Meet Walter, our resident dog
Walter is a great loveable and friendly dog for the home. He craves attention and being loved on. Walter is a little shy at first but warms up quickly.
We love animals here and often staff bring their own dogs.
416 E. Walnut Street Brownstown, IN 47220 Ph: 812-358-5180
The Robert Brown Jackson County Juvenile Home serves adolescent boys referred to our program by the Indiana Department of Child services and probation officers after being declared either CHINS or delinquent. Our facility is CARF accredited.
Residents of our community based group home live at the facility in a structured environment, which is staffed 24 hours a day. Residents learn positive behavior in a family-based setting through the interaction, encouragement , and support of the staff in a nurturing environment. All residents are assigned responsibilities, some individual and some communal. They are then rewarded for success through cash allowances and privileges within the home. Residents are taught about food and nutrition, safety, and personal hygiene. They are taught to do their own laundry, maintain their environment, and be respectful of other persons living in the same space. All residents do their share of chores and learn to work as a group. Residents may participate in a variety of school and community activities. Some participate in Boy Scouts or 4-H. All residents are encouraged to sign up for school activities such as sports and social events. The boys and are often taken to various community events, sometimes as volunteers.
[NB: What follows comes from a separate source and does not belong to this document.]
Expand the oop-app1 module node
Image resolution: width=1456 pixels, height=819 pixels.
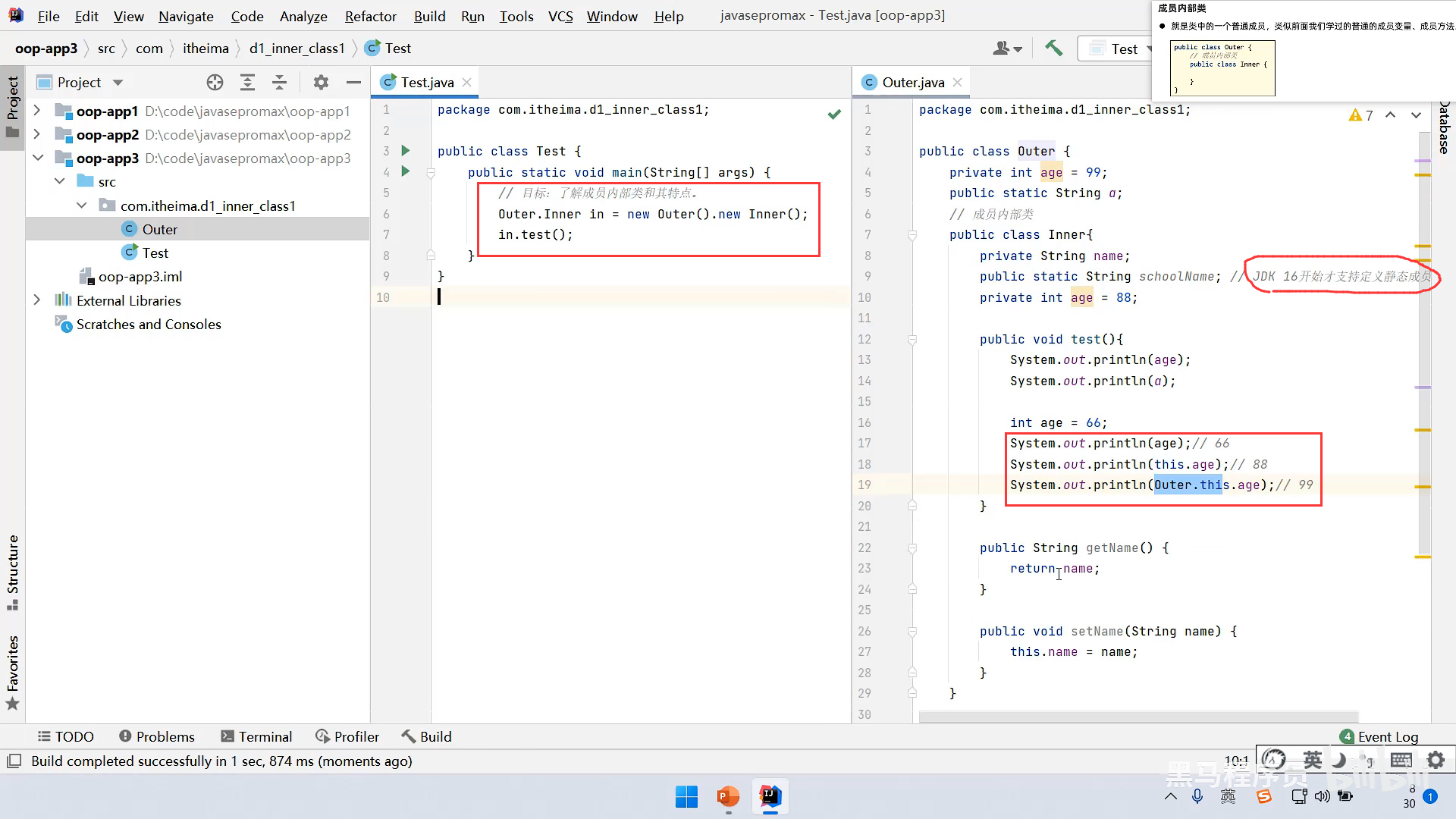36,111
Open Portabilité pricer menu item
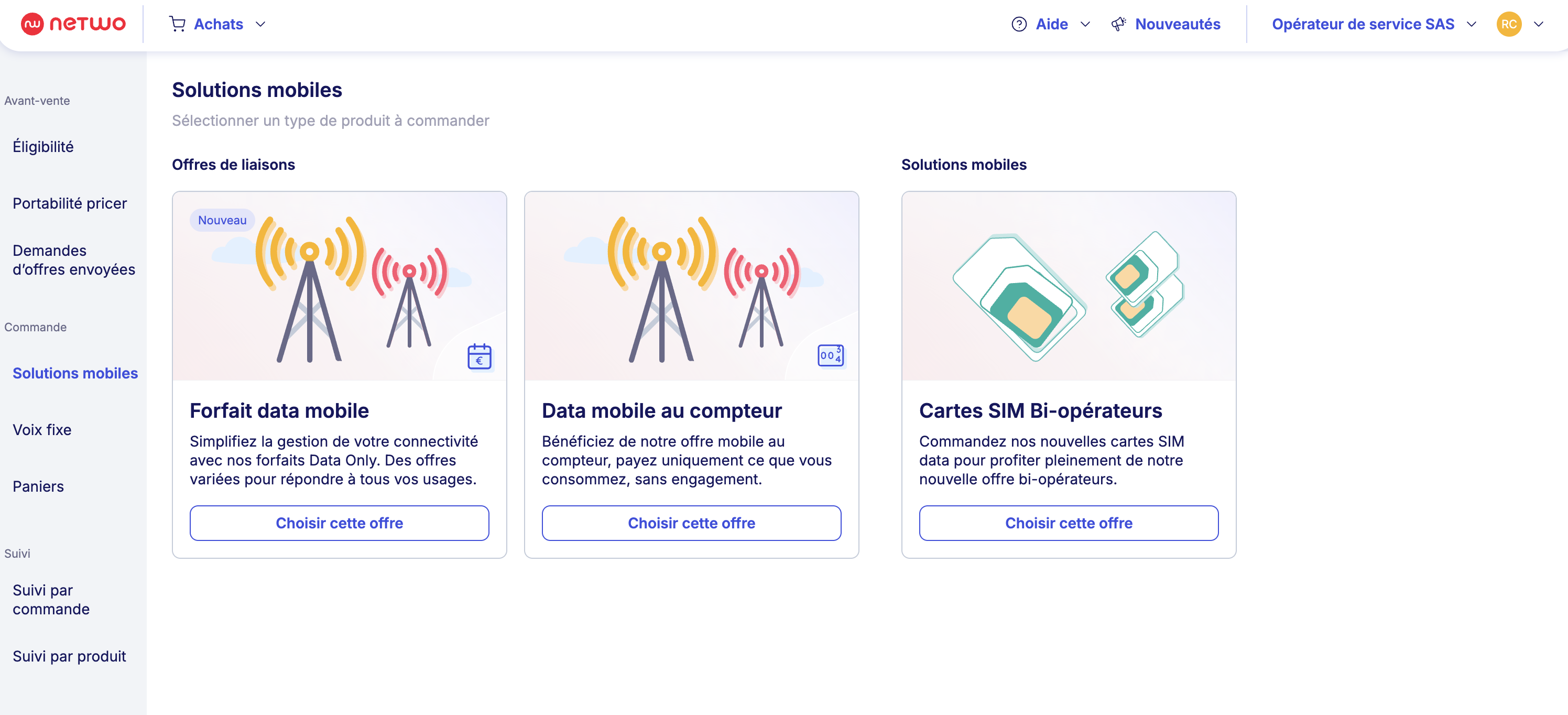 (69, 203)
All front-line staff are trained to work with children in a positive and therapeutic style. Staff are educated in areas such a de-escalation, motivational interviewing, stages of change and various other techniques to facilitate working with children. All staff are capable of tutoring and helping with homework and are trained to handle emergency procedures. Staff receive training in Trauma-Based Cognitive-Behavior therapy as this is the underlying technique used in working with residents.
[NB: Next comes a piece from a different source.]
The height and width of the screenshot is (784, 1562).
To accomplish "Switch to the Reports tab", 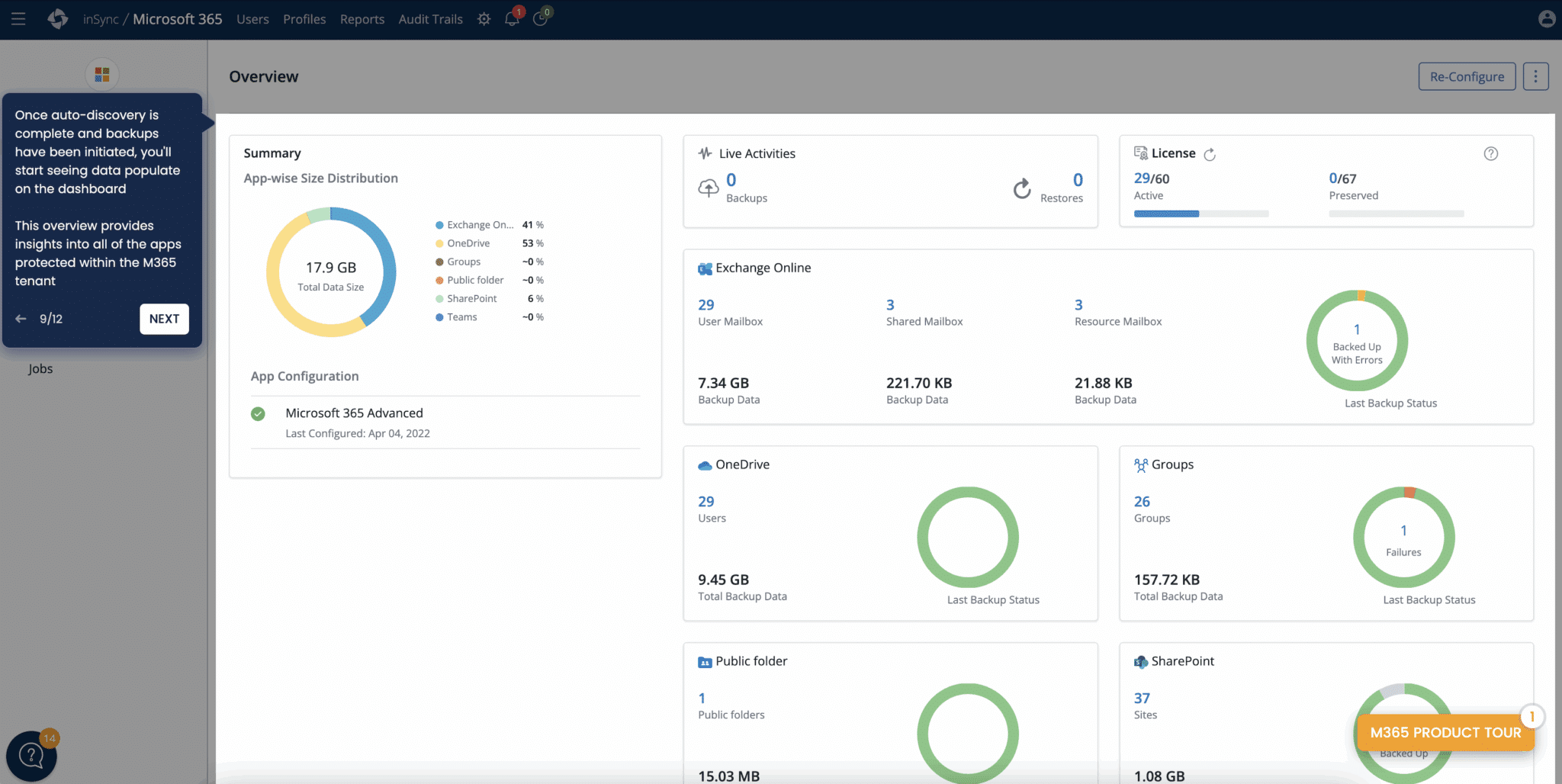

Residents attend public school at Brownstown Central. They are encouraged to participate in all school activities including sports, clubs, and other activities including dances and the prom. Tutoring is available during study time every day after school. Residents who are unlikely to graduate high school due to age and standing are enrolled in GED classes. After passing the GED, residents are often able to continue on with training and education through college, trade school or military options. Staff assists with the exploration and application process of these options.
All residents receive individual, family, and group therapy. Trauma-based cognitive behavior therapy is used by the individual therapist. She then advises staff as to how to best work with each individual child to amplify the work she does in therapy. All other clinical staff tailor their treatment to fit within this model as well.
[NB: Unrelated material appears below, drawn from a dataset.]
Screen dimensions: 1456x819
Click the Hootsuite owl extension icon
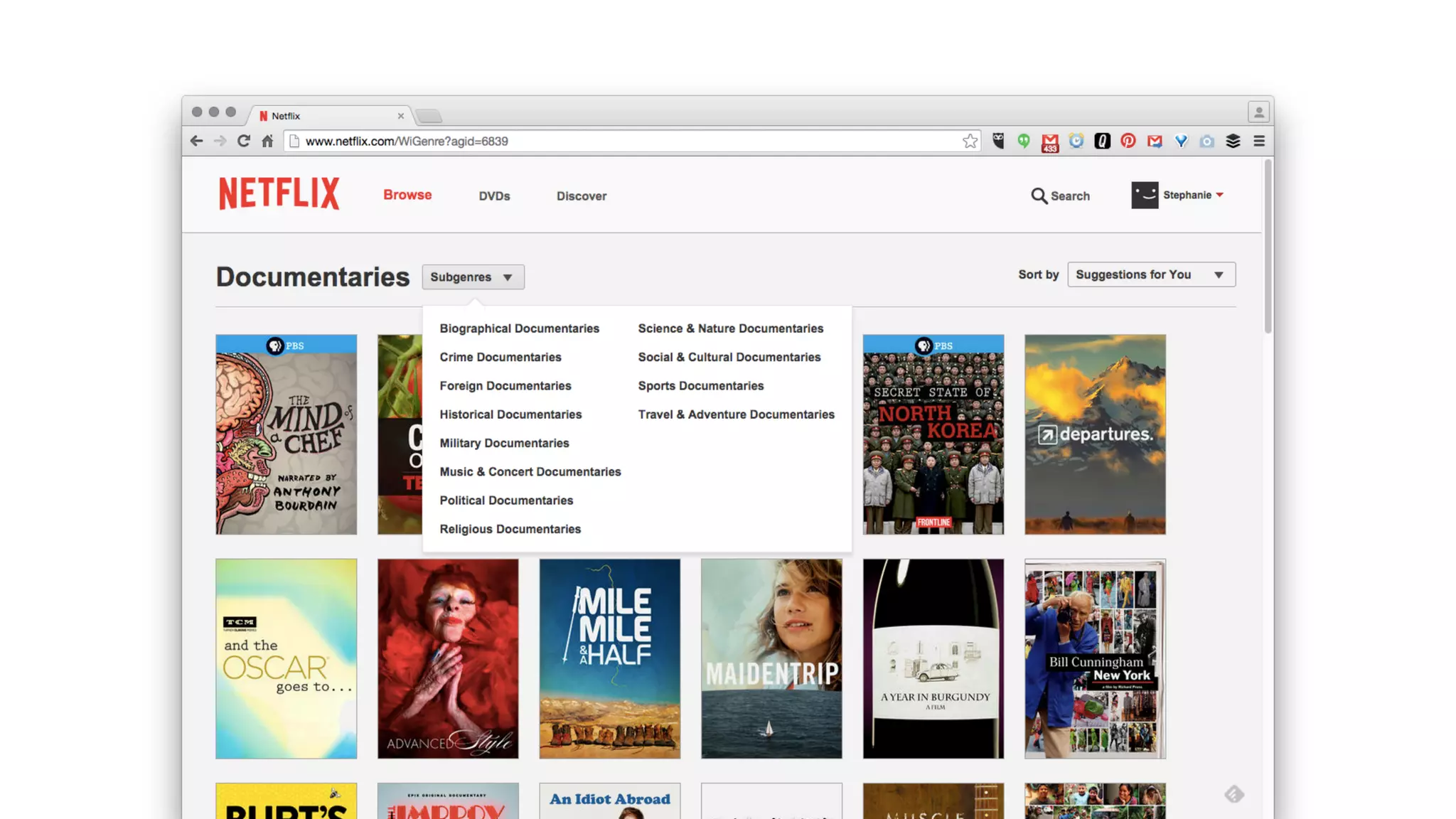[998, 141]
The family therapist works with existing family members to identify and resolve barriers to reunification. In some cases, telecommunication is used to overcome transportation issues. In most cases, we are able to provide some transportation to parents or guardians who have problems traveling to counseling sessions. In the cases of boys not returning to their family, the therapist will work with a prospective new family to evaluate and facilitate the move to a more permanent home.
Group counseling is held weekly and serves primarily to manage the problems that arise with group living. Problems are aired and dealt with in a calm and professional manner. The group therapist also educates the boys on various topics as they become relevant to the current situation and discussion.
In addition, the residents all receive educational and preventative drug and alcohol services including the PRIME For Life program. Boys with known drug problems receive more intensive services, including involvement with the 12- step program, individual counseling, and sponsorship. In all cases, the services are individually tailored to the specific behavioral problems and underlying issues of each child. The PRIME For Life course is given twice a year to all residents residing with us.
Older youth are enrolled in our Independent Living program where they learn the life skills necessary for success on their own. Older children are assisted in obtaining employment sometimes with the aid of outside services such as DSI or Workforce One. Many of our older residents enroll in the Collaborative Care program and may receive additional Independent Living services from outside providers. Most of the programming for independent living takes place away from the home where the boys gain experience and knowledge in the community. They are taken to the various community resources and are given a tour and explanation of how the various services and systems work. Guest speakers are brought in on a regular basis. We strive to coordinate the various facets of the transition to independence so the boys become successful young men with minimal setback and steady progress on their journey away from public reliance.